Banken bereiten ersten Flugzeugpfandbrief vor

26. Februar 2008 Seit Jahren geht das Geschäftsvolumen der Hypothekenbanken zurück. Jetzt wollen sie sich mit der Finanzierung von Flugzeugen eine zusätzliche Nische erschließen. An der Qualität des traditionellen Hypothekenpfandbriefs wollen die Banken nichts ändern. Anders als erwogen, bleibt die Beleihungsgrenze bei 60 Prozent und wird nicht auf 80 Prozent erhöht.

Die knapp 240 Jahre lange Geschichte des Pfandbriefs ist alles andere als reich an Neuerungen. Insofern ist die bevorstehende Einführung von Flugzeugpfandbriefen vergleichsweise aufsehenerregend. Seit den Tagen Friedrichs des Großen, der per "Cabinets-Ordre" die Grundlagen des heutigen Pfandbriefsystems schuf, dienen Staatskredite und Hypothekenkredite als Sicherheiten für die Anleihen. Später kamen noch Schiffskredite hinzu - und nun also Flugzeuge.

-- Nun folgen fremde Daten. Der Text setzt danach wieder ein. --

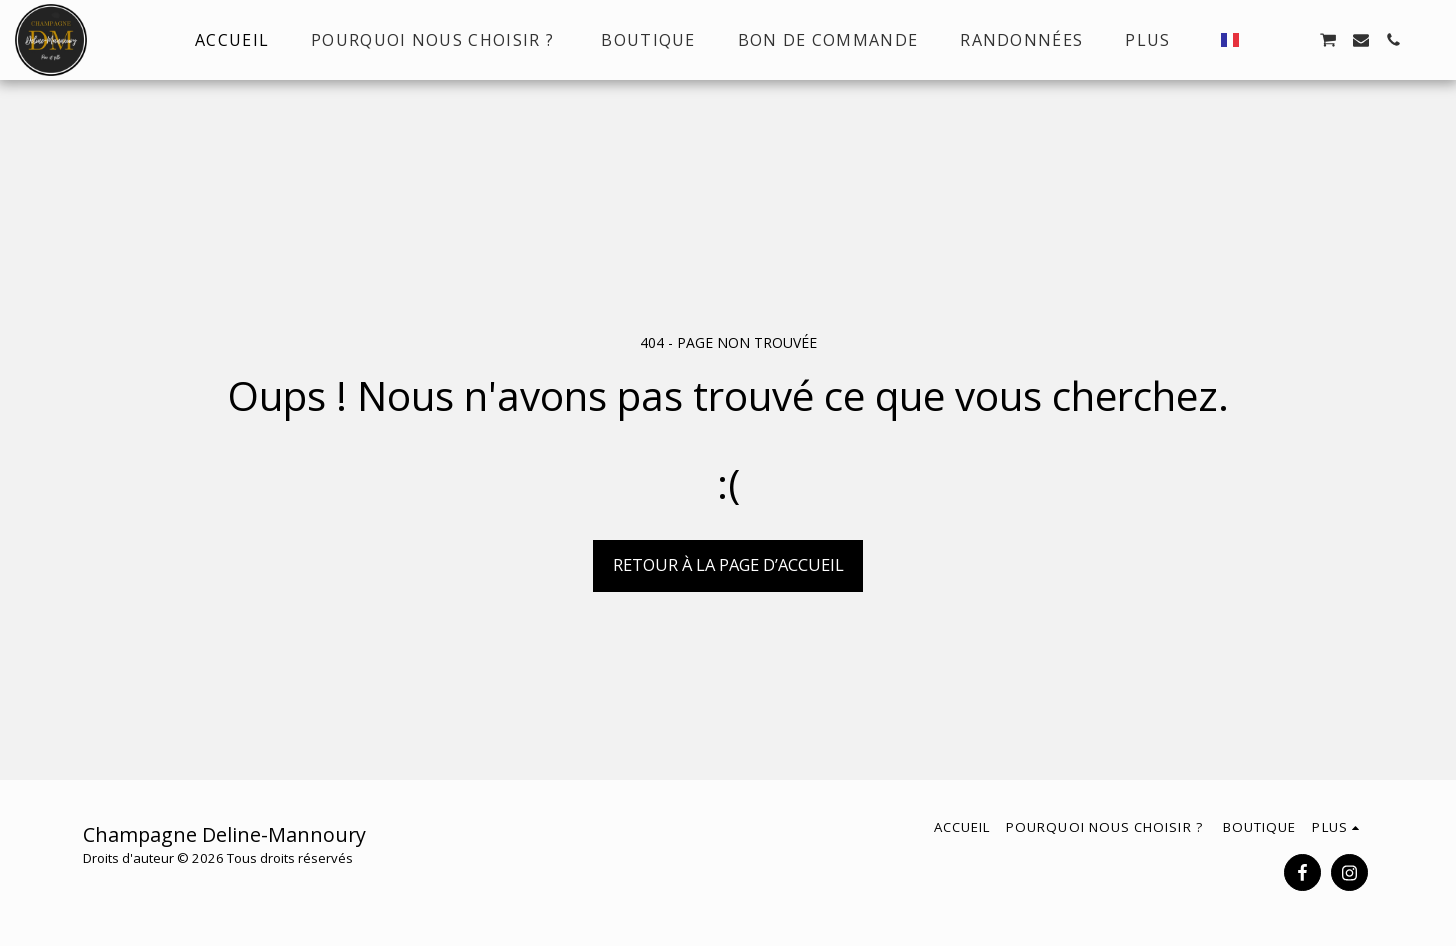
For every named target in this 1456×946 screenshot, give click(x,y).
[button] (1263, 40)
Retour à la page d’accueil (728, 564)
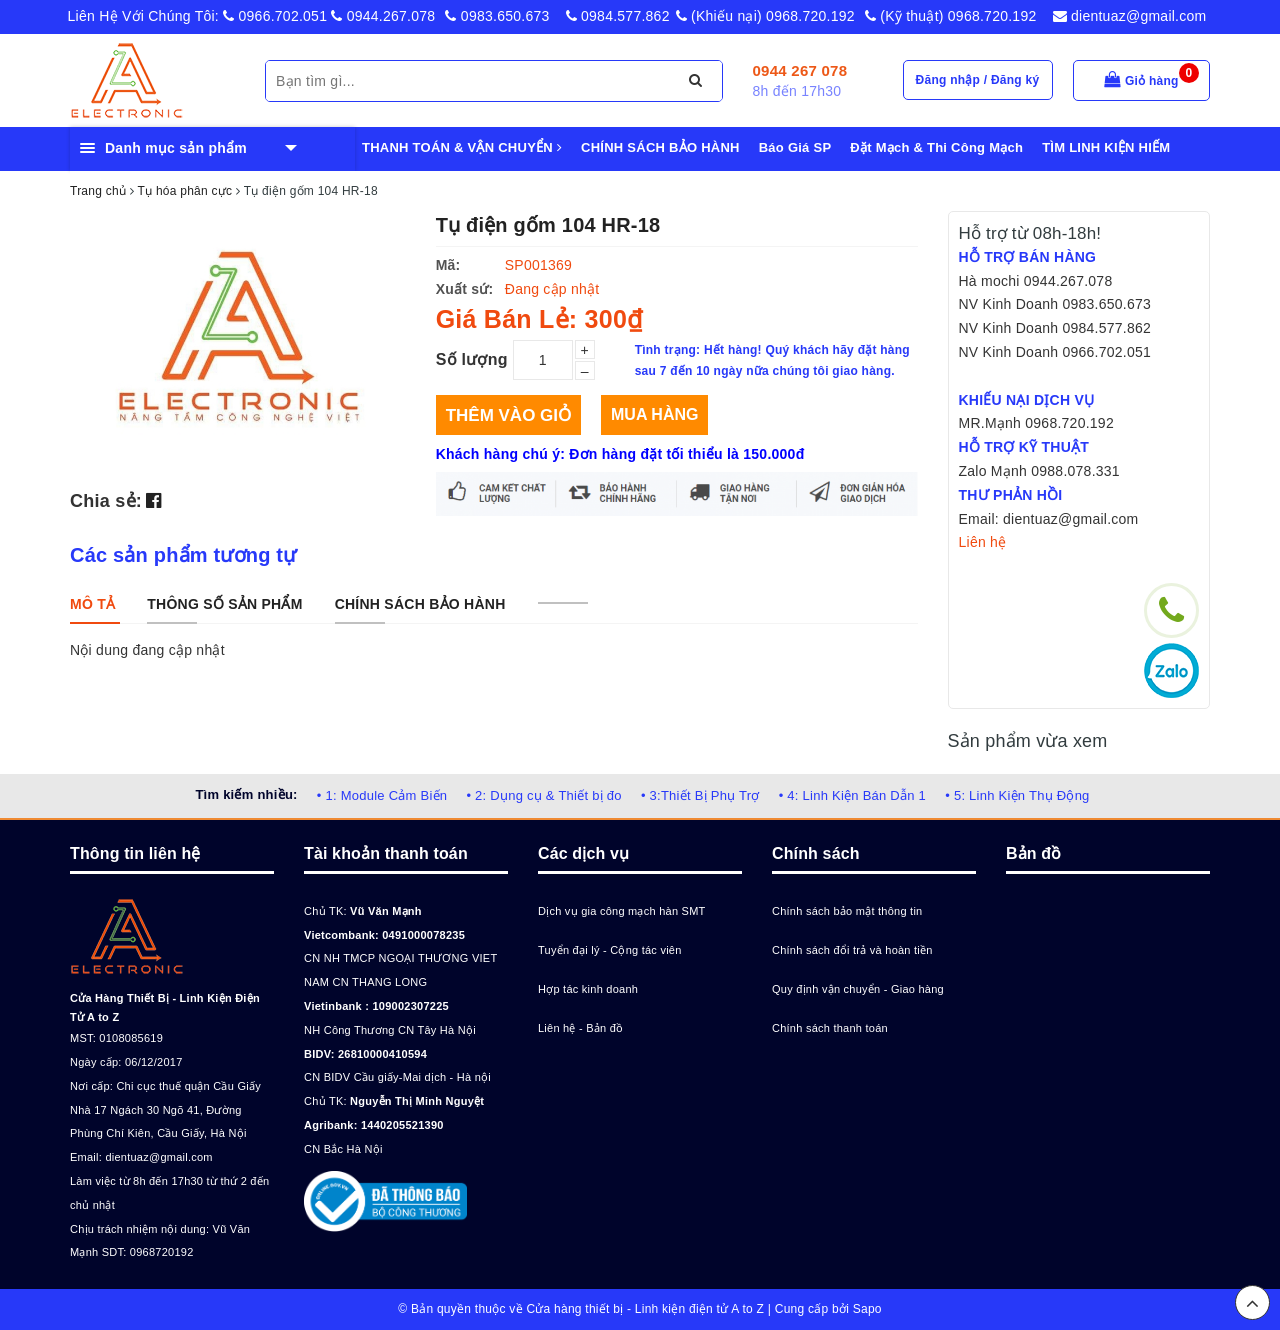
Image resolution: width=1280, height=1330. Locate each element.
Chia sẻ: (106, 501)
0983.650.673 (497, 16)
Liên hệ (983, 542)
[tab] (92, 604)
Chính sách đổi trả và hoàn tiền (852, 950)
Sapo (867, 1309)
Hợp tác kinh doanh (588, 989)
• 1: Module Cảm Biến (382, 795)
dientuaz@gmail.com (1130, 16)
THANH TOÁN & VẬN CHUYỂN (462, 147)
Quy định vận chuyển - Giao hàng (858, 989)
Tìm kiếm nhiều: (246, 794)
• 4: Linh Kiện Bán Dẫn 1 (852, 795)
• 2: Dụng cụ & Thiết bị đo (543, 795)
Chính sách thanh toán (830, 1028)
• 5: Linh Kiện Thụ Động (1017, 795)
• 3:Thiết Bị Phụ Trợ (700, 795)
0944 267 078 (800, 70)
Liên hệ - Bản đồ (580, 1028)
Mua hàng (654, 414)
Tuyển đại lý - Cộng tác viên (610, 950)
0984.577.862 (618, 16)
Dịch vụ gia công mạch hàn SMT (622, 911)
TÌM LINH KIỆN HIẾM (1106, 147)
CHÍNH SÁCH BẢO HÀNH (660, 147)
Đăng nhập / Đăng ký (978, 80)
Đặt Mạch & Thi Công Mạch (936, 147)
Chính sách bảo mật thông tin (847, 911)
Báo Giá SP (795, 147)
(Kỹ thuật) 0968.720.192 (951, 16)
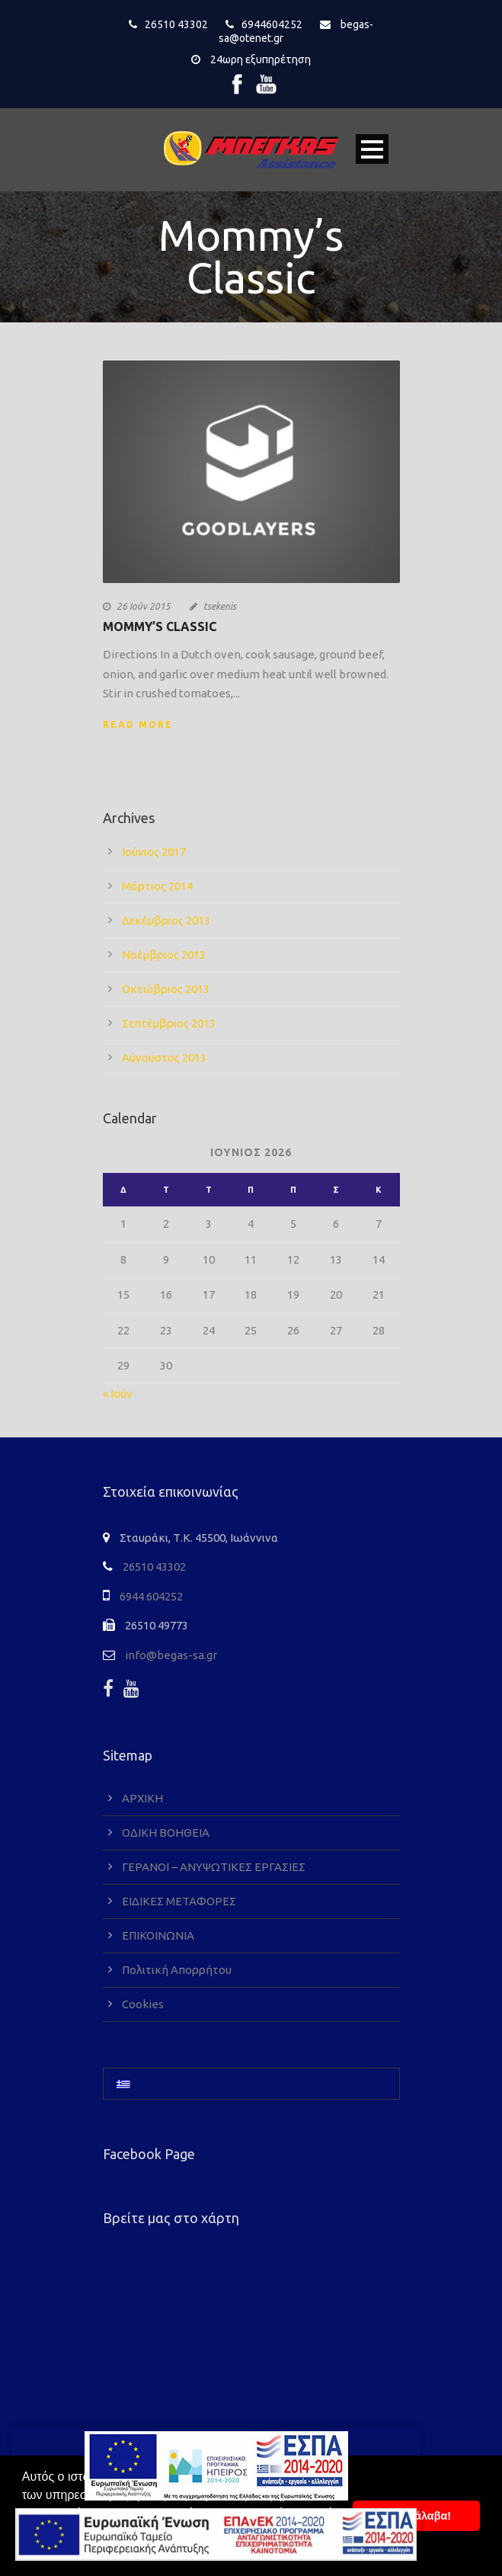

Neue Nischen kommen den Pfandbriefbanken entgegen

„Schon vom kommenden Jahr an könnte es die ersten Flugzeugpfandbriefe geben", sagte Louis Hagen, Hauptgeschäftsführer des Verbandes der Pfandbriefbanken (vdp), vor Journalisten in Frankfurt. Mindestens eine Bank bereite eine Emission vor. Im Januar habe der Verband dem Finanzministerium einen Vorschlag für die Novelle des Pfandbriefgesetzes übergeben. Es sei geplant, dass das neue Gesetz noch in diesem Jahr verabschiedet werde, damit es zu Beginn des Jahres 2009 in Kraft treten könne. Das Pfandrecht für Flugzeuge sei dem für Schiffe sehr ähnlich - es gebe zum Beispiel ein Register -, weshalb Flugzeuge für die Besicherung von Pfandbriefen gut geeignet seien, sagte Henning Rasche, vdp-Präsident und Mitglied des Vorstandes der Eurohypo. Der Verband verspricht sich aus den Flugzeugfinanzierungen ein Emissionsvolumen von 2 bis 3 Milliarden Euro im Jahr.

Die neue Nische dürfte den Pfandbriefbanken willkommen sein, denn seit Jahren geht das Volumen vor allem in der Staatsfinanzierung zurück. Ende der neunziger Jahre, als die Branche ihre beste Zeit hatte, kamen jährlich Pfandbriefe im Wert von mehr als 250 Milliarden Euro auf den Markt. 2007 waren es nur noch 135 Milliarden Euro, nach 167 Milliarden Euro im Jahr 2006. Auch das Gesamtvolumen des Marktes sinkt. Es ist in den vergangenen zehn Jahren von rund 1100 auf zuletzt 888 Milliarden Euro gefallen, und auch für dieses Jahr rechnet Rasche mit einem weiteren Rückgang. Ursache sei das nachlassende Geschäft mit Staatskrediten. Das werde durch den Zuwachs bei Immobilienfinanzierungen nicht aufgefangen.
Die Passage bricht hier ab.